For our evaluation on the D+O, ED, SHP, and RHP datasets, we use average End-Point-Error (EPE) and the Area Under the Curve (AUC) on the Percentage of Correct Keypoints (PCK). We report the performance for both 2D and 3D hand pose where the performance metrics are computed in pixels (px) and millimeters (mm), respectively. We use the publicly available implementation of evaluation metrics from [48]. For the D+O and ED datasets, we follow the evaluation protocol proposed by [52], which requires estimating the absolute 3D pose with global scale. For SHP and RHP, we follow the protocol proposed by [48], where the root keypoints of the ground-truth and estimated poses are aligned before calculating the metrics. For the MPII+NZSL dataset, we follow [60] and report head-normalized PCK (PCKh) in our evaluation.

5.2 Implementation Details

For 2.5D heatmap regression we use an Encoder-Decoder network architecture with skip connections [27, 65] and fixed number of channels (256) in each convolutional layer. The input to our model is a $128 \times 128$ image, which produces 2.5D heatmaps as output with the same resolution as the input image. Further details about the network architecture and training can be found in the appendix. For all the video datasets, i.e., D+O, ED, SHP we use the YOLO detector [66] to detect the hand in the first frame of the video, and generate the bounding box in the subsequent frames using the estimated pose of the previous frame. We trained the hand detector using the training sets of all aforementioned datasets.

5.3 Ablation Studies

We evaluate the proposed method under different settings to better understand the impact of different design choices. We chose the D+O dataset for all ablation studies, mainly because it does not have any training data. Thus, it allows us to evaluate the generalizability of the proposed method. Finally, since the palm (root) joint is not annotated, it makes it compulsory to estimate the absolute 3D pose in contrast to the commonly used root-relative 3D pose. We use Eq. (7) to estimate the global scale of each 3D pose using the mean bone lengths from the SHP dataset.

Table 1. Ablation studies.
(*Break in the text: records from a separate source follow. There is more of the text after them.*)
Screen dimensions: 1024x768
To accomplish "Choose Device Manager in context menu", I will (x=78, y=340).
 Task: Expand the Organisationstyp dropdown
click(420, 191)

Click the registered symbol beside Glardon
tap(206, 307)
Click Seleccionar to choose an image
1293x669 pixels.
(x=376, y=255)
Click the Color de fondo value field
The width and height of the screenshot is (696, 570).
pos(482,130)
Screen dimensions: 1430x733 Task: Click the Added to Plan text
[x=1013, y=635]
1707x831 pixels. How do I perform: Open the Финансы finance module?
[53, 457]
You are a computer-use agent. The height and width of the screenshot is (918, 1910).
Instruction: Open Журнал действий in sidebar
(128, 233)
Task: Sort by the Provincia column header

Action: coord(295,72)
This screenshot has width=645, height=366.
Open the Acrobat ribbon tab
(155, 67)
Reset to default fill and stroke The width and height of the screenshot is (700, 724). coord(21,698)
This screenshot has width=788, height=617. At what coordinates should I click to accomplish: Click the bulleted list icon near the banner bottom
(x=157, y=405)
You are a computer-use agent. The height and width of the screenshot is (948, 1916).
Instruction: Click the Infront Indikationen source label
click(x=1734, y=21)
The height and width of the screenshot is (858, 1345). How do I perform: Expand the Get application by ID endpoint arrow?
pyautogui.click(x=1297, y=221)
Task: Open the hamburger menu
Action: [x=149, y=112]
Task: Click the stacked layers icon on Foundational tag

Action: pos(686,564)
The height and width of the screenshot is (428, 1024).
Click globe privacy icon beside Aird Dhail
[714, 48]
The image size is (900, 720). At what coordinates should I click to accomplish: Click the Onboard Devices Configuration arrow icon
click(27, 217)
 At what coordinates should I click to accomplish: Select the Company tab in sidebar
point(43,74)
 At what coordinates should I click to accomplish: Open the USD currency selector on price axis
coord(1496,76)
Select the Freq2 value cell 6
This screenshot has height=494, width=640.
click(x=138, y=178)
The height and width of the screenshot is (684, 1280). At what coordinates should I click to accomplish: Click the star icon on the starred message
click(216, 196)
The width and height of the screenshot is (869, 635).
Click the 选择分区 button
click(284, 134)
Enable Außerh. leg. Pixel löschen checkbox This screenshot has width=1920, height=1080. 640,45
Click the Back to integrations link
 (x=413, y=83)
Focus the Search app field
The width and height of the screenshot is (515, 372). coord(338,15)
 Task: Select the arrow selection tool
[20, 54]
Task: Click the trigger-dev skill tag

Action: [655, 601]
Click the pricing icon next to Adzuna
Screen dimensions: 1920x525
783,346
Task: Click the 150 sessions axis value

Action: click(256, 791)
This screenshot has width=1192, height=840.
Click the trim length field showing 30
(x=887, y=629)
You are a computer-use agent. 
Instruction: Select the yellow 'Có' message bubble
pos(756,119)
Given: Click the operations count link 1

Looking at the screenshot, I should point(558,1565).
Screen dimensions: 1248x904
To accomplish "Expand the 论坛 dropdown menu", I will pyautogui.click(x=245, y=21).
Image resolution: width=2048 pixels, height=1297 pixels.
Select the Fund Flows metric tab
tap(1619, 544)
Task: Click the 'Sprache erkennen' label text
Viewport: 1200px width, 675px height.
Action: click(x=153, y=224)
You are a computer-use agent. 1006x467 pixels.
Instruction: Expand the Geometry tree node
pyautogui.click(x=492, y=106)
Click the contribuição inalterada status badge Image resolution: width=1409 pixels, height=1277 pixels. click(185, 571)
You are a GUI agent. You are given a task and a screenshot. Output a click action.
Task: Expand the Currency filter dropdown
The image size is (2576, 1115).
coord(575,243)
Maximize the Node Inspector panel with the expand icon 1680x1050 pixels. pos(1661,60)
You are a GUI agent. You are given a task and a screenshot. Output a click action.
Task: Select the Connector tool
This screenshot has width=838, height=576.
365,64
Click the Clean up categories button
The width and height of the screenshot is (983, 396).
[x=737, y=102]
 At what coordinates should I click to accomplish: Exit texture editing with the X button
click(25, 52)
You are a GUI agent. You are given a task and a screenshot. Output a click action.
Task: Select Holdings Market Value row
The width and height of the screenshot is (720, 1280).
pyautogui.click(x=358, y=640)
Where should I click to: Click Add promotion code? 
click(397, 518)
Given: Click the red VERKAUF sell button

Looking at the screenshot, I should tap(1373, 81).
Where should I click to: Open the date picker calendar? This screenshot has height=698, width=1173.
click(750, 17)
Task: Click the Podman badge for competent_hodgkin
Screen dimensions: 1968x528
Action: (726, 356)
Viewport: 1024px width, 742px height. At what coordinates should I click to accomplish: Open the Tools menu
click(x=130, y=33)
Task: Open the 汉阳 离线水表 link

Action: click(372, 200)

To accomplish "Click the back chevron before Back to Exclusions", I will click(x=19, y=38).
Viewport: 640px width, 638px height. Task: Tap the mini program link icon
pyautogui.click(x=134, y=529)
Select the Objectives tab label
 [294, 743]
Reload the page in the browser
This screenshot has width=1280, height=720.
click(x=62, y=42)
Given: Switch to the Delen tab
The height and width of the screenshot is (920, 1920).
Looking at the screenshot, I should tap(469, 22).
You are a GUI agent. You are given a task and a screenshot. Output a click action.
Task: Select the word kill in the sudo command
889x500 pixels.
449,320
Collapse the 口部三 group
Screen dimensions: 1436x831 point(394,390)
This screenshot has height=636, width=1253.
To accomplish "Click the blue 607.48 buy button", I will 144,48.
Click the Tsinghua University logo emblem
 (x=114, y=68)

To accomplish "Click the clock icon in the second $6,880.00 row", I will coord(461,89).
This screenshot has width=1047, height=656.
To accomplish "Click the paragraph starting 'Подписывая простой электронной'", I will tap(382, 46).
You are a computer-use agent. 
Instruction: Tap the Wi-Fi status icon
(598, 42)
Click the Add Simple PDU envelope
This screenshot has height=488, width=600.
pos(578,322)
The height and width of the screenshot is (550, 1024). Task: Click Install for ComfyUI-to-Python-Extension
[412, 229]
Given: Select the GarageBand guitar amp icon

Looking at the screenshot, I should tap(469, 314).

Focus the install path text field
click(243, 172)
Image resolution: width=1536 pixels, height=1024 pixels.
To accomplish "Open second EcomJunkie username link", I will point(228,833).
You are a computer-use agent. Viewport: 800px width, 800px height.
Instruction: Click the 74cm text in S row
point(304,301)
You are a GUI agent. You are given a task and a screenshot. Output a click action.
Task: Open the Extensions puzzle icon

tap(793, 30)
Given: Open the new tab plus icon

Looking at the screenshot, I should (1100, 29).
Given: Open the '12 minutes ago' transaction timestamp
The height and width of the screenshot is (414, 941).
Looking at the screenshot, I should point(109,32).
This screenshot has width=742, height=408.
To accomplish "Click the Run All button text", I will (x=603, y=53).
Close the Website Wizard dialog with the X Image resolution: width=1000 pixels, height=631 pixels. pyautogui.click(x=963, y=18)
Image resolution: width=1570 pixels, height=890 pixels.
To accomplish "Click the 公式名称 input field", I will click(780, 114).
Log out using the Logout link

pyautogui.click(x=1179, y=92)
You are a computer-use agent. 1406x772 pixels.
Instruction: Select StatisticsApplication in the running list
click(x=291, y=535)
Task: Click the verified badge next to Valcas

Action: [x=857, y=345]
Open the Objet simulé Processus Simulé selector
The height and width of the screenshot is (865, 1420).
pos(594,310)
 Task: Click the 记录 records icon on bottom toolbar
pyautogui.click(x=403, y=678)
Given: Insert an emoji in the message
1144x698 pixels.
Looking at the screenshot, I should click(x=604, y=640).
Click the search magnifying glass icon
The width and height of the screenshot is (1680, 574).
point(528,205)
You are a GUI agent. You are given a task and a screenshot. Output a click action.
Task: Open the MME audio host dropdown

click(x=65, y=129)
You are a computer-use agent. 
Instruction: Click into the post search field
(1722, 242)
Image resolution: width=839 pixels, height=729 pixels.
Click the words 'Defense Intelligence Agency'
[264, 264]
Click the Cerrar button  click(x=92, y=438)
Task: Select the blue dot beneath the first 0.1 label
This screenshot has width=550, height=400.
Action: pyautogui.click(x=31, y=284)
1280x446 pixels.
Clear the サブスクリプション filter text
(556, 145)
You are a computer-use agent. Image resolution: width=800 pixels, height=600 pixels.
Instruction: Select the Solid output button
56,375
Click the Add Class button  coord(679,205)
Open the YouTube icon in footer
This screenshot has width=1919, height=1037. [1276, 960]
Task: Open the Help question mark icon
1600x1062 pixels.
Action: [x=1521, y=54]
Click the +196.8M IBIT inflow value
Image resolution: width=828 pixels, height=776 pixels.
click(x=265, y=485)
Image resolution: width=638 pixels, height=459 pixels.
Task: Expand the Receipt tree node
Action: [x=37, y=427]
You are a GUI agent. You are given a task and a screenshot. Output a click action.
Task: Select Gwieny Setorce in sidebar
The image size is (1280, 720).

The arrows specify whether a higher or lower value for each metric is better. The first block compares the proposed approach of latent 2.5D heatmap regression with two baseline approaches. The second block shows the impact of different training data and the last block shows the impact due to differences in the annotations.

Full size table

The ablative studies are summarized in Table 1. We first examine the impact of different choices of CNN architectures for 2.5D pose regression. For holistic 2.5D pose regression, we use the commonly adopted [29] ResNet-50 [67] model. The details can be found in the appendix. We use the SHP and RHP datasets to train the models. Using a holistic regression approach results in an AUC of 0.41 and 0.54 for 2D and 3D pose, respectively. Directly regressing the 2.5D heatmaps significantly improves the performance of 2D pose estimation (0.41 vs. 0.57), while also raising the 3D pose estimation accuracy from 0.54 AUC to 0.55. Using latent heatmap regression improves the performance even further to 0.59 AUC and 0.57 AUC for 2D and 3D pose estimation, respectively. While the holistic regression approach achieves a competitive accuracy for 3D pose estimation, the accuracy for 2D pose estimation is inferior to the heatmap regression due to its limited spatial output resolution.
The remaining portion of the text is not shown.